Some wear their hearts on their sleeve....
To begin with, I do have a history of being an angry teenager. I do have a history of using cutting as a form of self-injury. But before you discount this as the work of an angsty youngster, please know that recently, I have also discovered it to be most effective as a form of art.
I became interested in body modification just over a year ago. At the time, I was really looking for other self-injurers. However, I came across BME and it caught my eye. Here were people who did things to themselves for the sake of beauty, not pain. I was intrigued, and have been learning as much about body modification as I can ever since.
At the beginning of this year, I was betrayed by one of my closest friends. It was a typical teenage girl situation; girl likes boy, boy likes girl's friend, girl's friend gets with boy. Only this hurt like hell, because my friend knew how much I liked this guy. So, I turned to cutting for relief.

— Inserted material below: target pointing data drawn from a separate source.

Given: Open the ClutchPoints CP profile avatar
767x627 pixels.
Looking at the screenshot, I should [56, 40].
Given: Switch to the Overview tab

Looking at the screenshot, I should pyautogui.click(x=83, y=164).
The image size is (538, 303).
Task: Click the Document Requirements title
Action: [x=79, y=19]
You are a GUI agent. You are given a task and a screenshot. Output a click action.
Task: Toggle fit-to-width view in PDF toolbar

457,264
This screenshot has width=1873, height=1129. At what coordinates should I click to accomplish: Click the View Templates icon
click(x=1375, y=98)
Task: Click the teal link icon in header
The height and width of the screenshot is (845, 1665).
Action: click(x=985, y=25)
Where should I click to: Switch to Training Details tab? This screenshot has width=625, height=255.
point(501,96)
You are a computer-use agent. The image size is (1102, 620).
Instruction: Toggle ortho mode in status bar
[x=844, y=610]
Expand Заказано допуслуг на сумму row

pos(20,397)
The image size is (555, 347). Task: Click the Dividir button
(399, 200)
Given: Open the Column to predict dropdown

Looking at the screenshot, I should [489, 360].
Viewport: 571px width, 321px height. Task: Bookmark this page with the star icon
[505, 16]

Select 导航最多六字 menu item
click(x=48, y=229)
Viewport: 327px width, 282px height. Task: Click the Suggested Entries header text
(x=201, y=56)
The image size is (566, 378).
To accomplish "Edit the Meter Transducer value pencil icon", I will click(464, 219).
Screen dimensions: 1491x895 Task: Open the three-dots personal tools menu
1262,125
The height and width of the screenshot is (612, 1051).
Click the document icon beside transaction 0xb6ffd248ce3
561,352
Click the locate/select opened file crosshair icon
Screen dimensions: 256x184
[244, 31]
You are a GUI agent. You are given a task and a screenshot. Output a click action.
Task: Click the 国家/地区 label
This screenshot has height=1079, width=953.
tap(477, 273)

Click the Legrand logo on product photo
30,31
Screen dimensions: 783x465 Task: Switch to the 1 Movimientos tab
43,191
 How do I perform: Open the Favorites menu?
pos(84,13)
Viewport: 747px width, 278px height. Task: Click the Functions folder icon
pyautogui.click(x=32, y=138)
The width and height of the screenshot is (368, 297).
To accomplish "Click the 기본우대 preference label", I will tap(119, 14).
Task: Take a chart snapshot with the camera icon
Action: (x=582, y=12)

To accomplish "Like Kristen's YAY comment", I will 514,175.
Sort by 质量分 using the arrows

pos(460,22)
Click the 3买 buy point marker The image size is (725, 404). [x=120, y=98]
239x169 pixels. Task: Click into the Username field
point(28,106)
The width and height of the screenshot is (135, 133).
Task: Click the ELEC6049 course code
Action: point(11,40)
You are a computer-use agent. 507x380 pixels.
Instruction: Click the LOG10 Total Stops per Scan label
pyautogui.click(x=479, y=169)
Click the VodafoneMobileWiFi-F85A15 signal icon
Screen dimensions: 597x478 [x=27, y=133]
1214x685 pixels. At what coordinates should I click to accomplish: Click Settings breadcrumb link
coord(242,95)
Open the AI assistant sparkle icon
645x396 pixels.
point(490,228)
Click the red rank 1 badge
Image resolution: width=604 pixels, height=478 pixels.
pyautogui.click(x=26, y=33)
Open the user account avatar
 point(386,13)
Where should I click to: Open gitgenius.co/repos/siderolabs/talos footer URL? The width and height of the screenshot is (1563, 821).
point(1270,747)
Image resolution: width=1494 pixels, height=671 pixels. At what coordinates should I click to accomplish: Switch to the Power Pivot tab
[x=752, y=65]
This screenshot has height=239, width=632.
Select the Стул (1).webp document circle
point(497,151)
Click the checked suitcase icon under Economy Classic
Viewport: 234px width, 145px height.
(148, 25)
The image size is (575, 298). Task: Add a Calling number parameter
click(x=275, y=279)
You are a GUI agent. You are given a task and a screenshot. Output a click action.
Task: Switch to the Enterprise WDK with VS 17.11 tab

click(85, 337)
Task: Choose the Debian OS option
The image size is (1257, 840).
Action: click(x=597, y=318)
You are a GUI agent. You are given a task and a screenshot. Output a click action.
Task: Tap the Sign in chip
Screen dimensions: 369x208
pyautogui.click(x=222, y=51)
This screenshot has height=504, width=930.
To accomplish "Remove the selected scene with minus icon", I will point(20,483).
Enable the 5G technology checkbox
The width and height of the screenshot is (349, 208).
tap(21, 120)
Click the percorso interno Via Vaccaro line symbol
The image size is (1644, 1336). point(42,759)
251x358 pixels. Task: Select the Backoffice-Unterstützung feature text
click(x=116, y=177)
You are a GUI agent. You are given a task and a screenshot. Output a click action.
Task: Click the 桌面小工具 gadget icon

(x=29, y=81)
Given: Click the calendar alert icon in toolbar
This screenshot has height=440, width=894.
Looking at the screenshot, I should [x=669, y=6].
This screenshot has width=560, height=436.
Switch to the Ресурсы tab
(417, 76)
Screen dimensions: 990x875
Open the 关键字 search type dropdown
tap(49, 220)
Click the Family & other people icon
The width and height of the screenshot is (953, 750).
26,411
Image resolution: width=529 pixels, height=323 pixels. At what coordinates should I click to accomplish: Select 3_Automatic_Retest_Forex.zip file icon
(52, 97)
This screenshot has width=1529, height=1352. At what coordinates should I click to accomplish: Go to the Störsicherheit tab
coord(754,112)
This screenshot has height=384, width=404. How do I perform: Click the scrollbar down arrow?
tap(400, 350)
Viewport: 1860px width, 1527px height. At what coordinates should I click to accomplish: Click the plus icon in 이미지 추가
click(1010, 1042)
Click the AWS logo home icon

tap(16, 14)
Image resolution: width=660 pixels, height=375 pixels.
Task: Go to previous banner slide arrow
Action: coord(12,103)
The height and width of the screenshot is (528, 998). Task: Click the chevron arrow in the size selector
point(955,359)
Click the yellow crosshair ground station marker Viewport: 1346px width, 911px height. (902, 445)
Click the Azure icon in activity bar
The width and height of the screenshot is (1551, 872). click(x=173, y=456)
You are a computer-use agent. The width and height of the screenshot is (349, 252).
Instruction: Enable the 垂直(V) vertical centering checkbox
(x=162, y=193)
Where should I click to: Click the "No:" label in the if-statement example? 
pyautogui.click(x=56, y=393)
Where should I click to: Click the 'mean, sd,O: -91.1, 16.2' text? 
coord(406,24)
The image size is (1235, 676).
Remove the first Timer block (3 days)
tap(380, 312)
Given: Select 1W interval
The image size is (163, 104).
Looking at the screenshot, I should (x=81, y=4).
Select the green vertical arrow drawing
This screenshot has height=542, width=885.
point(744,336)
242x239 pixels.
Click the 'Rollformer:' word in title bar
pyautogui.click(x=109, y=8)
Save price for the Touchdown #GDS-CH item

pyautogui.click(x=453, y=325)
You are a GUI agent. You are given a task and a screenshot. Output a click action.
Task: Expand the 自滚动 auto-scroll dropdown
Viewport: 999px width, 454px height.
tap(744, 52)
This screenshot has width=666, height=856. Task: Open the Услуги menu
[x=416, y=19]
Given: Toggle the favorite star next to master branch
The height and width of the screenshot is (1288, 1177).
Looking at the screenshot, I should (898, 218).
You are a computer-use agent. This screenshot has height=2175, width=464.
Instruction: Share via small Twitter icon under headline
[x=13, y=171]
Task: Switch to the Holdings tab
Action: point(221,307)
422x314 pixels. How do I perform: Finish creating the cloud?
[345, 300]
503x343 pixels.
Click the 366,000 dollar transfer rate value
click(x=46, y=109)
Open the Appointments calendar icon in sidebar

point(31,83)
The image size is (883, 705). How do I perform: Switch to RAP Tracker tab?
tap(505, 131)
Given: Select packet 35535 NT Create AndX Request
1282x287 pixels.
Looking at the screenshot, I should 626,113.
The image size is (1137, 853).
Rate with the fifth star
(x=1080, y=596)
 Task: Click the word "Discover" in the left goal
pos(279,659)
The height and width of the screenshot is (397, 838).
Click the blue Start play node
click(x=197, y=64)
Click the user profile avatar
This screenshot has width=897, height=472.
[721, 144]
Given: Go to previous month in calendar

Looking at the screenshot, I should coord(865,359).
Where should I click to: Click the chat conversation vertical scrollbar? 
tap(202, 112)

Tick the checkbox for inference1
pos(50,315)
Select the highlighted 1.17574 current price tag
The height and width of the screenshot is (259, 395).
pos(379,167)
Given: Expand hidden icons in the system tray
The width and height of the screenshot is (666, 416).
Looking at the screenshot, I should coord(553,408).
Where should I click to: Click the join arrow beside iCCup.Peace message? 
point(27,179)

With all the stress of the time, I did not know what else to do. The school year had just started, and I had college applications to work on, homework to do, tests to study for, and papers to write. All my other friends had similar workloads, so there was no one for me to talk to, and I needed immediate relief. So, I decided to cut.
Usually, I work by cutting a word or phrase. In a way, it becomes a banner of whatever I feel inside because I can't express it with words. This time, though, I didn't even know what I wanted to say.
I sat at my desk thinking about it. It was a situation where I wished my emotions were easy to read, because then I'd be able to understand myself. If only my heart was on my sleeve.
So then it hit me. I could cut a heart.
Only, I did not actually want it on my sleeve. Forearms are too easily revealed in California, and even though I wear a watch, wrists are too cliché, even for me. Last year I had taken to cutting on my hips, but in this dorm (I go to boarding school), there are communal showers, so someone would doubtless see. So, I decided to make my mark on my ankle.
I took a tack out of my corkboard and set to work. While I have a big knife, I couldn't use it. I am a horseback rider and use my knife at the barns, so it would probably be extremely unsanitary, and I have always used tacks in the past. Though it is probably a more painful, time-consuming method, it helped me focus and get the lines exactly the way I wanted them.
The next day, it was exactly as I wanted. In the days that followed, I let it heal, occasionally picking at the scab. By the time the last of the scab was gone, my friend and my crush had long since broken up, and she had reconciled with me. That issue was no longer a problem, but I still had a translucent heart on my inner left ankle. And I loved it.
Though created out of pain, it was now a sign of my strength. I was able to get myself through an unfortunate situation with minimal damage, and I was left with something beautiful. The heart represents inner strength, and this was a physical symbol of the love I owe to myself.
I have since almost completely stopped using self-injury as a way of coping with emotional distress. I still have scars, but instead of being reminders of pain and misery, they are marks of survival and a way of saying goodbye to the past. My scars are pieces of art. They are a tribute to the fact that I lived through emotionally dark times.
After a few months, the heart on my ankle began to fade, and I decided to re-carve it. Only this time, it was not out of emotional pain; instead, it was because I wanted to remind myself of the fact that I deserve to be loved, and everyone should see that.
The heart is a simple, reddish design, and is obvious to anyone looking in the general direction of my ankle. Since I did not spend much time irritating it, it did not keloid, and there is a chance that it will not last forever. I may let it just fade as time goes by, but for now, it stands as a beautiful tribute to my self-worth and just how much I deserve love and happiness.
Though I do not necessarily recommend doing your own scars, mine was a positive experience. To everyone out there, love yourselves, no matter what happens. Good luck.